_PROBLEM DETAILS_. Go through the following data and transcribe exactly the stretch of lines from the one holding "Click the equals sign beside badge C" to the one holding "Screen dimensions: 1369x767", both included.

_DATA IN THIS EXERCISE_.
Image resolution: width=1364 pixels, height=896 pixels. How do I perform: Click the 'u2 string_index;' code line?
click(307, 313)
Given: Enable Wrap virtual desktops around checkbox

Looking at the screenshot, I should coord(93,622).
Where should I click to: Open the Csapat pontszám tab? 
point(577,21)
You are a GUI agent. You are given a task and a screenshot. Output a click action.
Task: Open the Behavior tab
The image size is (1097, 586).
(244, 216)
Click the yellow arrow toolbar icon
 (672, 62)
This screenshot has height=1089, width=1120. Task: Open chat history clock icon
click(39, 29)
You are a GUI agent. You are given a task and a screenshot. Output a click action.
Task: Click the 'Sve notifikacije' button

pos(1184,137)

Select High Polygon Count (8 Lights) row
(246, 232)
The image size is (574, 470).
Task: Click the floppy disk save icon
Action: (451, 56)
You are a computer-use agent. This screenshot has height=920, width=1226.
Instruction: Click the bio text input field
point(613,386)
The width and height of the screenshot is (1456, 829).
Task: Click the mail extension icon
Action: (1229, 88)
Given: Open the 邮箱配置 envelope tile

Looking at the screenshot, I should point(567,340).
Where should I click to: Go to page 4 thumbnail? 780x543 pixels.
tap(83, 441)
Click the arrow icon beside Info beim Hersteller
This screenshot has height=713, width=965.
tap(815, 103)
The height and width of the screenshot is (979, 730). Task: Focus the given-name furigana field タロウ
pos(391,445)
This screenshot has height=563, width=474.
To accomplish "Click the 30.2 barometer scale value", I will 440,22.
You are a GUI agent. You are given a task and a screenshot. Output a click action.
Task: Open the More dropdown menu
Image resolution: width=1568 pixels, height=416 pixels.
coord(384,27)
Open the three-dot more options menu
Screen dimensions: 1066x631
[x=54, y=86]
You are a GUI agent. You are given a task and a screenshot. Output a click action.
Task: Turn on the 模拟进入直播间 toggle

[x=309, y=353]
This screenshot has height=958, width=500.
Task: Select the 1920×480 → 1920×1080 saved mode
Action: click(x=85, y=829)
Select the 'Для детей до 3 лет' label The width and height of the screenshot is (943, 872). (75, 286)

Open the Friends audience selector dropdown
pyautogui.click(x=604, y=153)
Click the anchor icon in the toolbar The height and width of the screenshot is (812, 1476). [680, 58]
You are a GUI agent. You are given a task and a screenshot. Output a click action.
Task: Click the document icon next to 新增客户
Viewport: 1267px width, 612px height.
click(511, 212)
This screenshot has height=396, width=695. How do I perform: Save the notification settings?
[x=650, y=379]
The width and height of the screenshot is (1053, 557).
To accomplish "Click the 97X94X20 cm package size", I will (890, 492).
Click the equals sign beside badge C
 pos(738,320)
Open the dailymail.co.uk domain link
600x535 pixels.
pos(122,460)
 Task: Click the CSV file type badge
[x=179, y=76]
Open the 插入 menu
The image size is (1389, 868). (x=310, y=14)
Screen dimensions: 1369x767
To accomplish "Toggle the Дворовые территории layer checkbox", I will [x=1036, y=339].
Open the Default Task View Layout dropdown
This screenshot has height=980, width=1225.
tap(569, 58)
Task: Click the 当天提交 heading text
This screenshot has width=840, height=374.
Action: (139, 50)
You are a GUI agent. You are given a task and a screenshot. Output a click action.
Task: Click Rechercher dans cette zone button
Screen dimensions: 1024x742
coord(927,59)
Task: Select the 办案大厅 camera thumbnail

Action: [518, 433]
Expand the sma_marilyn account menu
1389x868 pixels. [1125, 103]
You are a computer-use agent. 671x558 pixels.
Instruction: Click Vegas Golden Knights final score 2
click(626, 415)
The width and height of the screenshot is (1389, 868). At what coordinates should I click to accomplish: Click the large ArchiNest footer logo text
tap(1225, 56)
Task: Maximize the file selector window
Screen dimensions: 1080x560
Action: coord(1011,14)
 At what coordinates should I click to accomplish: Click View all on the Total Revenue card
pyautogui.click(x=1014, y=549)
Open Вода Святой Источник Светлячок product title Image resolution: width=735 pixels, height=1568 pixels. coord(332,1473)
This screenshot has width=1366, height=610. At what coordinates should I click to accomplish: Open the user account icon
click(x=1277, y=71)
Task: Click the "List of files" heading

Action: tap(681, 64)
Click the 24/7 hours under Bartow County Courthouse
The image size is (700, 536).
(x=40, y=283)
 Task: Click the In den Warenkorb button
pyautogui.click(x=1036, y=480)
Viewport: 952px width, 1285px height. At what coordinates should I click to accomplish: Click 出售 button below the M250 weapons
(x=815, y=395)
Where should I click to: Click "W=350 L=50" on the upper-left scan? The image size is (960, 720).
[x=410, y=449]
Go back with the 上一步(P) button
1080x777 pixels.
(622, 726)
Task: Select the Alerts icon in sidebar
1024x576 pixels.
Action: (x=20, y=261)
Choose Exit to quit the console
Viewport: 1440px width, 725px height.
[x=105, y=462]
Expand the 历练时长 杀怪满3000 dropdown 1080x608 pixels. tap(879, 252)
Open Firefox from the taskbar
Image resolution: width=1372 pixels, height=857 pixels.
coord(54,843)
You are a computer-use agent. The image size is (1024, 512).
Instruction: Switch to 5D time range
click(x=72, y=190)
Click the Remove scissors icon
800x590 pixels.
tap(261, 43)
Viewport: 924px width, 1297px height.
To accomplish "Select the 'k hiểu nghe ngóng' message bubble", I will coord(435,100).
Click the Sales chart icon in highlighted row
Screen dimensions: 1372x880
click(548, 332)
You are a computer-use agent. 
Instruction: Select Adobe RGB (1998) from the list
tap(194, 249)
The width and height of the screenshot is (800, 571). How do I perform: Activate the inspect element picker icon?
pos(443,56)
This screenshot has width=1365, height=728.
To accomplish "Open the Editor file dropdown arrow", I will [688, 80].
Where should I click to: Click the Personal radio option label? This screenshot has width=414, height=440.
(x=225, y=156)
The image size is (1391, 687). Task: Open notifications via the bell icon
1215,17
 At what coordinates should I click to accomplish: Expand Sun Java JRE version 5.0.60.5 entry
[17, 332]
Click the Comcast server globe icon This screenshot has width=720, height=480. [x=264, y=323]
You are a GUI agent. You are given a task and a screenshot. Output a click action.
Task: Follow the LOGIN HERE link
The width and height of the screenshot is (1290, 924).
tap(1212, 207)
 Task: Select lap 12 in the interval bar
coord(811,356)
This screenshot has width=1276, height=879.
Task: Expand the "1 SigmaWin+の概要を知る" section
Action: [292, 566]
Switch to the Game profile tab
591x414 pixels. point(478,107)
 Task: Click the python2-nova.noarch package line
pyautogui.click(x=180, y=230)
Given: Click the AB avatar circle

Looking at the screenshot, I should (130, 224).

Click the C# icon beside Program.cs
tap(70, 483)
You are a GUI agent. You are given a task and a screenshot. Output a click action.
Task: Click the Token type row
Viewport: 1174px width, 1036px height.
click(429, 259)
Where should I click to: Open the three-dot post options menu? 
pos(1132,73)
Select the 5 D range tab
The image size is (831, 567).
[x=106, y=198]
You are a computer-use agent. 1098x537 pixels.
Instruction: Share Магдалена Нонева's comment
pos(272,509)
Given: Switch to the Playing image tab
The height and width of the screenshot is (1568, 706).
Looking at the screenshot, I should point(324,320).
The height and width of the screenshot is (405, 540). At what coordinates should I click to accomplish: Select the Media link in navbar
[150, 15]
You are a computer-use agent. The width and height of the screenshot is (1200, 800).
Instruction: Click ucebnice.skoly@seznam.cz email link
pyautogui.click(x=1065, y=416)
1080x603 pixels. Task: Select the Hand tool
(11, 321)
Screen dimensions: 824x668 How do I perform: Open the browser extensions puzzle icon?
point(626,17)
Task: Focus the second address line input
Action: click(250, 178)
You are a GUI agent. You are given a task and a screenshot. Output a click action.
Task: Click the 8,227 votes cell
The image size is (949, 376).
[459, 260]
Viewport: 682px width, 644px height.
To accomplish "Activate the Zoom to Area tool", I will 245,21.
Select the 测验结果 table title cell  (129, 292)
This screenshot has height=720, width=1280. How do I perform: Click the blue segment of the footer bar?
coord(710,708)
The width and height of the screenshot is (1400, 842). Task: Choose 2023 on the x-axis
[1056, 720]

_SOLUTION TO THIS EXERCISE_.
Click the equals sign beside badge C
 pos(738,320)
Open the dailymail.co.uk domain link
600x535 pixels.
pos(122,460)
 Task: Click the CSV file type badge
[x=179, y=76]
Open the 插入 menu
The image size is (1389, 868). (x=310, y=14)
Screen dimensions: 1369x767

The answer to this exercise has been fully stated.